UNSURVEYED PUBLIC LANDS, UTAH.

AUGUST 26, 1919.-Committed to the Committee of the Whole House and ordered to be printed.

Mr. MAYS, from the Committee on the Public Lands, submitted the

following

REPORT.

[To accompany H. R. 5213.]

The lands involved in this bill total 622.09 acres. The people living upon these lands begun their cultivation and settlement in 1850. The lands were then unsurveyed. Settlers divided the public domain up into narrow tracts reaching from the town of Willard, where they live, at the foot of the Wasatch Mountains down to the shore line of the Great Salt Lake. Every man cultivated from 15 to 50 acres of this land according to the need of his family and his ability to properly care for the same.

The lands were first surveyed by the Government in 1856. As soon as the settlers began to describe their holdings under the terms of the Government survey it was readily discovered that the meander line of the lake as described by the survey was not in fact the true meander line of the lake. This fact was called to the attention of a Government surveyor in 1875 who had been sent there to survey certain adjacent lands on the mountains east of Willard.
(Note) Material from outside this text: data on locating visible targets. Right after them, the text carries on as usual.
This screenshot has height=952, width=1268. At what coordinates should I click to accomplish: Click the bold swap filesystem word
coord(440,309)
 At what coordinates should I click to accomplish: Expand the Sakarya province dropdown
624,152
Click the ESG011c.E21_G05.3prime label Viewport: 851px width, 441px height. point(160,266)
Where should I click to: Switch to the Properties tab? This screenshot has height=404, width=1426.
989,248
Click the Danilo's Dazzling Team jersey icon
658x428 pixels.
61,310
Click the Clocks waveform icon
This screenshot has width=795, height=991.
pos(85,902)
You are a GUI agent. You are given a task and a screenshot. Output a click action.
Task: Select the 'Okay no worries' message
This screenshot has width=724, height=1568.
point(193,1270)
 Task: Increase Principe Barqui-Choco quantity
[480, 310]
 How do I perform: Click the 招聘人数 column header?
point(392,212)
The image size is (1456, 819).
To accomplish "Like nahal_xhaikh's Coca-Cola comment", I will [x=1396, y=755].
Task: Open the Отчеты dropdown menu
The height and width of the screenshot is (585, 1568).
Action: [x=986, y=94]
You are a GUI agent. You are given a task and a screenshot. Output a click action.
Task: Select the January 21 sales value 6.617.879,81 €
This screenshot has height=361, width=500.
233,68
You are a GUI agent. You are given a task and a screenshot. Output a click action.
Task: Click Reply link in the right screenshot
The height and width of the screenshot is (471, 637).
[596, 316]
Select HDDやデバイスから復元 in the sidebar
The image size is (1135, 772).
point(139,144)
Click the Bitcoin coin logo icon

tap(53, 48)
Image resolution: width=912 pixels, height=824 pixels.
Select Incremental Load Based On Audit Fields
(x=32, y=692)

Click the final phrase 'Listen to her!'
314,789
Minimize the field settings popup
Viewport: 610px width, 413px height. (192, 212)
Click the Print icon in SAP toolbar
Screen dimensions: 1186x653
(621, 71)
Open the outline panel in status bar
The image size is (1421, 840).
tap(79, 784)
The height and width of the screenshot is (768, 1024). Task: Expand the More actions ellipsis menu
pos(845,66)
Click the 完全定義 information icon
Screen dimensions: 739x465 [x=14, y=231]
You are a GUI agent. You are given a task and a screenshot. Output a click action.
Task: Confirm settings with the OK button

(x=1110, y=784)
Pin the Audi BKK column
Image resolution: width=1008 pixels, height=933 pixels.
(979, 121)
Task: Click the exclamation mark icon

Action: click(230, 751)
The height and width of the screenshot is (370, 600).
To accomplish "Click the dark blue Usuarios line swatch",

Complying with the request of these citizens, but without authority from the land office at Salt Lake City, this Government surveyor corrected the mistake of the original survey and located the true meander line of the lake at this point.

On July 12, 1877, the Acting Commissioner of the General Land Office directed the surveyor general to erase the said area and survey from the supplemental plat for the reason as stated that the lands adjoining the meander line in 1875 were lands which were considered to have been formed by accretion and belonged, therefore, to the riparian owners.

These settlers acted in good faith. As soon as the original survey was discovered to be wrong, they asked and obtianed a true survey of the land. This survey was rejected by the surveyor general,

through no fault of the people who owned the land, and it was clearly entered into the records that the land belonged to the settlers as accretions through the receding of the lake.

The committee recommends that the bill do pass with the following amendments:

Page 2, line 5, strike out the word "shal" and insert "shall." Page 2, line 11, strike out the word "posessed" and insert "possessed."

Page 3, line 2, strike out the word "section" and insert "selection." There is attached hereto a report from the Secretary of the Interior recommending passage of this bill; also a supplemental report, addressed to the Hon. Milton H. Welling, dealing with the rights of the Union Pacific Railroad Co. to the railroad lands included within this area.

DEPARTMENT OF THE INTErior,
Washington, July 1, 1919.

Hon. N. J. SINNOTT,

Chairman Committee on the Public Lands,

House of Representatives.

MY DEAR MR. SINNOTT: Referring to your request of the 17th instant, for report on H. R. 5213, a bill introduced by Mr. Welling, for the relief of occupants and claimants of unsurveyed public land in township 8 north of range 2 west of Salt Lake meridian, Utah, I have the honor to advise you as follows:

It appears from certain testimony taken before the land department that, by the survey upon which was based the official plat of township 8 north of range 2 west of Salt Lake meridian, Utah, approved September 12, 1856, the meander line of Great Salt Lake was erroneously run so as to omit and to show as a part of the lake certain areas opposite sections 10, 15, 22, and 27 of said township lying between said meander line and the true shore line of the lake as it then existed, which areas were then lands in place and should have been surveyed.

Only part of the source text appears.